Grabbed your attention, eh?
Well, there are multiple things I probably wouldn't want to do while naked (such as mowing the lawn or going to the grocery store) but this thing is pertinent to today.
I stepped into the shower this morning and was confronted by a spider the size of Wyoming (OK, maybe Connecticut).
This was not your run-of-the-mill spider. It stood on two of its legs and waved the other six at me menacingly. I think I heard a small spider laugh. I'm convinced that spiders can smell fear. So there I was, naked and with no defenses (such as a vacuum cleaner or a big can of Raid).

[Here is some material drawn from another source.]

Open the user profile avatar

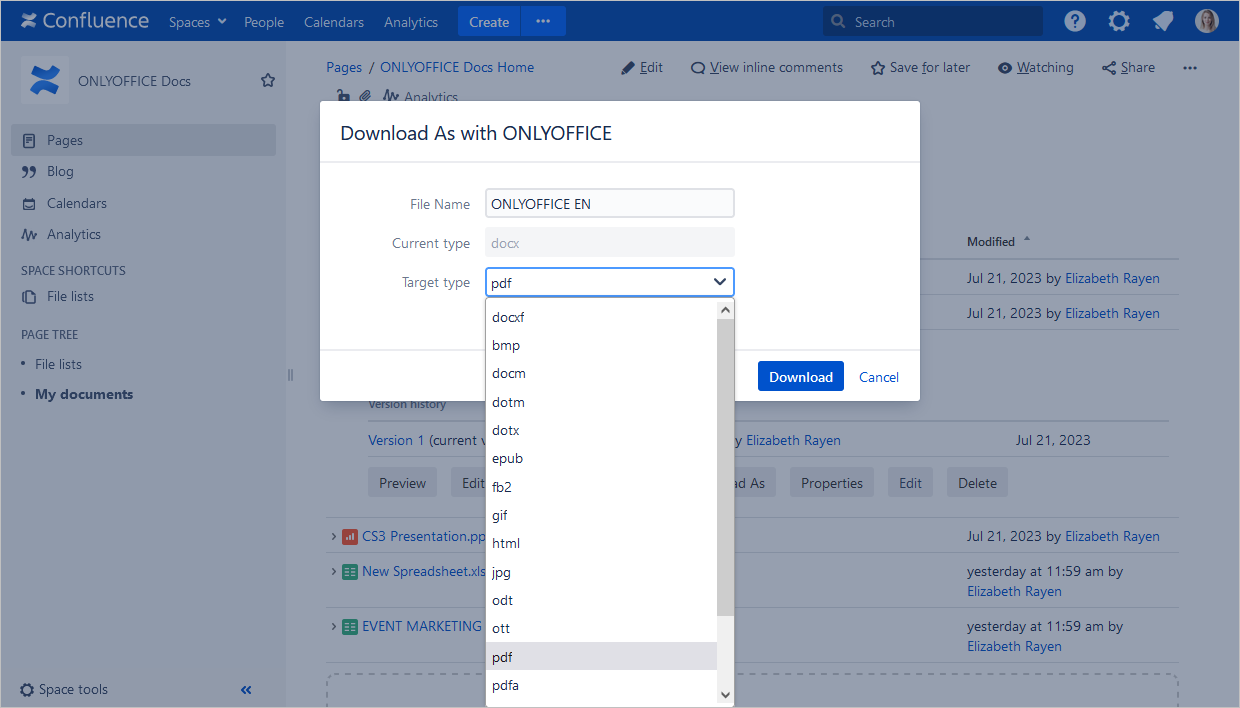[1206, 20]
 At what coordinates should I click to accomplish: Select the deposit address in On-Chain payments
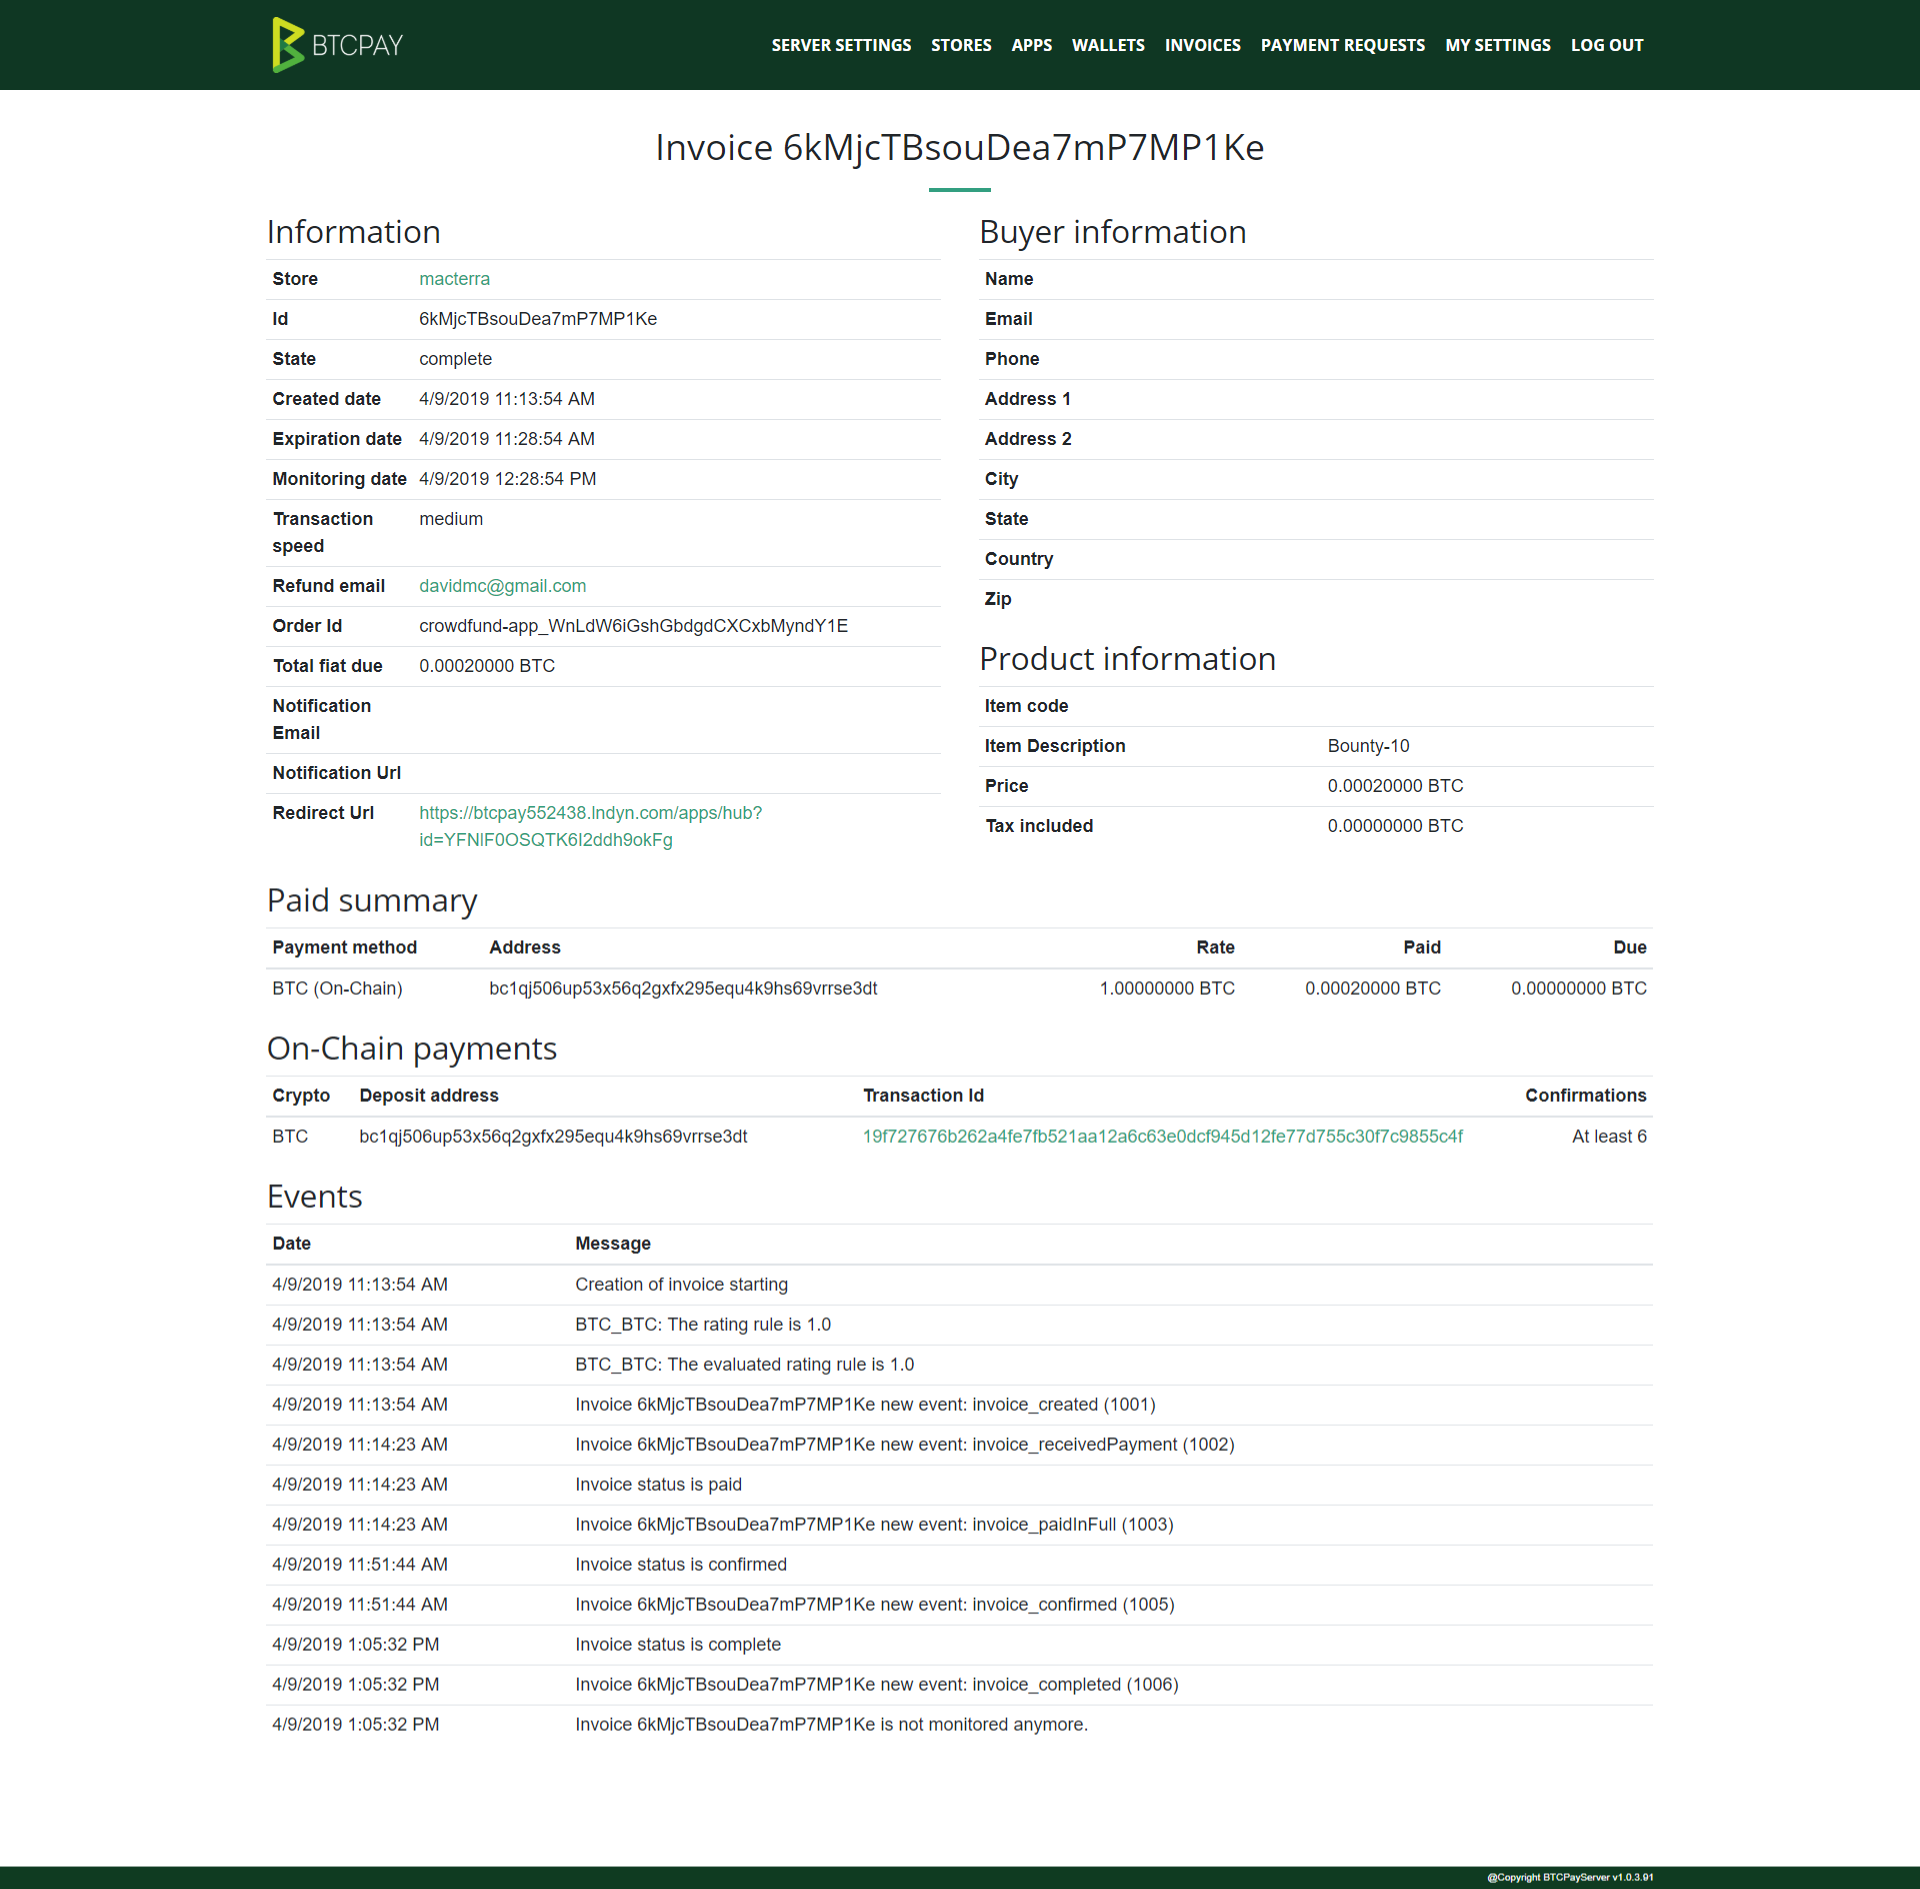(553, 1136)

Now, some of you might think it's easy to dispose of a spider while in the shower. I am here to tell you, it is tricky. Once you get over the shock of being confronted by a spider when you are at your most vulnerable, you've got to figure out a way to make it quickly swirl down the drain without coming close to touching the tips of your naked toes. I filled my hands with water and dumped it on the thing and ... it didn't even move. I tried again, and the spider made a break for it. Now it's waving all eight of its legs at me -- and it's PISSED. Not only that, the thing is doing a spidey-paddle to the area farthest away from the drain and I'm doing a not-so-pretty naked dance trying to avoid touching the thing. Finally, it floats toward the drain and I think I'm about to claim victory. But, no. Mr. Spidey is not through with me yet. He swirls a few times and appears to go down the drain, but then magically reappears to taunt me again. My next attack involves making the water as hot as possible to show this spider I mean business. Problem is, I seem to forget that I'm in the shower WITH the spider. Do you remember back in the day when someone flushed the toilet or turned on the dishwasher while you were in the shower? Yeah, my plan was not really well thought out, but it turned out to be successful. The sucker finally surrendered.
But then I moved on to my next fear: Do you remember that movie "Alligator," when a baby alligator is flushed down the toilet, grows to some monstrous size and then starts picking off humans? Somewhere, down in the sewers, is a group of spiders that has it out for me.
I think I might be doomed.
Coming soon to a blog near you: The birth of a phobia.